Each story is by a different author/artist. Typically, I have a hard time with diverse collections since the abruptness of art styles or storytelling can be disconcerting and throw off a read. But the nature of the stories and the non-fiction grounding make the style differences not only palatable but enjoyable. The stories are just long enough that one didn’t get hooked on a particular style (art or storytelling) but not so short that they were disaffecting, either. Rodriguez manages a good balance throughout – from wordless tales to text-heavy historical factoids. From almost comic lighthearted illustrations to woodblock type carvings and beautiful pastel watercolors.
The stories are diverse: from the impact of the introduction of domesticated animals to the plight of indentured servants. Goodwives, clergy, governors, inkeepers, chiefs, braves – a lot of care was given to bring stories that represented all sides of New England life in the 1620 to 1750 time period. There are around 15 full color stories, ranging from landing in Plimouth (sc) to the last stands of the new England natives. There are also frontisplates with short descriptions of time periods in which the following stories would be set and reproductions of parts of important documents of the period.
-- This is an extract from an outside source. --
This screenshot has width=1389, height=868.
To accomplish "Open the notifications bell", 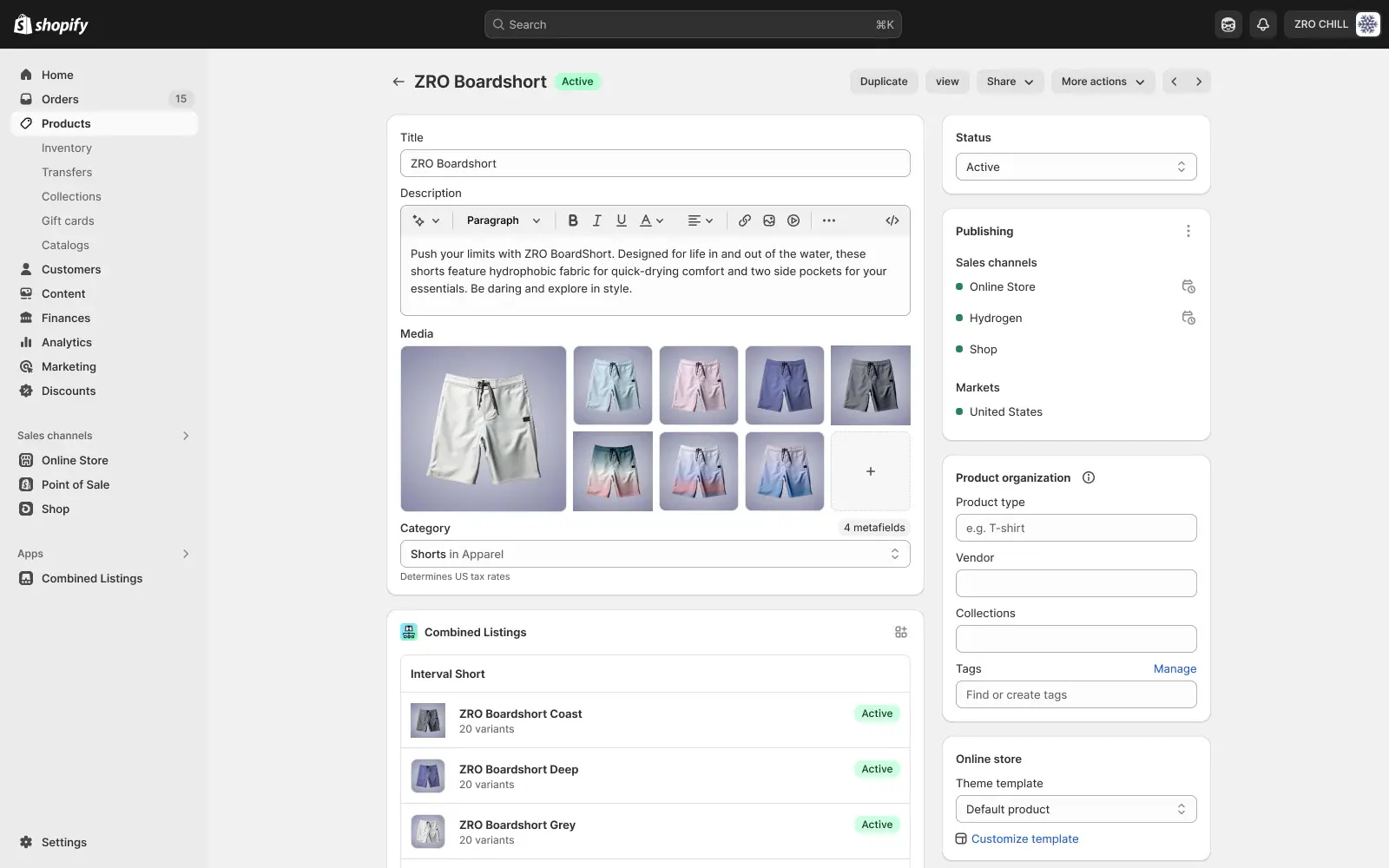I will tap(1262, 24).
Finally, there are activities such as an origami mayflower to be made from cutouts of a book page.
The stories are interesting enough to read for enjoyment value; but of course, the historical value cannot be understated. Since these are stories that rarely have been told outside of academic circles, there isn’t any repetition of typical historical discussions about the founding of the colonies. Each story should be quite new to the reader. As well, the length of the stories make this a great book to use as a reading assignment – to discuss the thoughts presented within. The authors/artists don’t pander or spoonfeed the history: a great example is the last story in the book, about a young midshipman named Meliville and the day his crew fought and captured a large pale whale. The name of the midshipman is only given once, in passing – a wonderful observation of restraint and avoidance of overtelling the obvious.
I really enjoyed the stories and plan to share them with my 11 year old. As the editor notes, “they’re stories about people, which are oftentimes more interesting than stories about caricatures.”
Reviewed from an ARC. Quotes may not be final.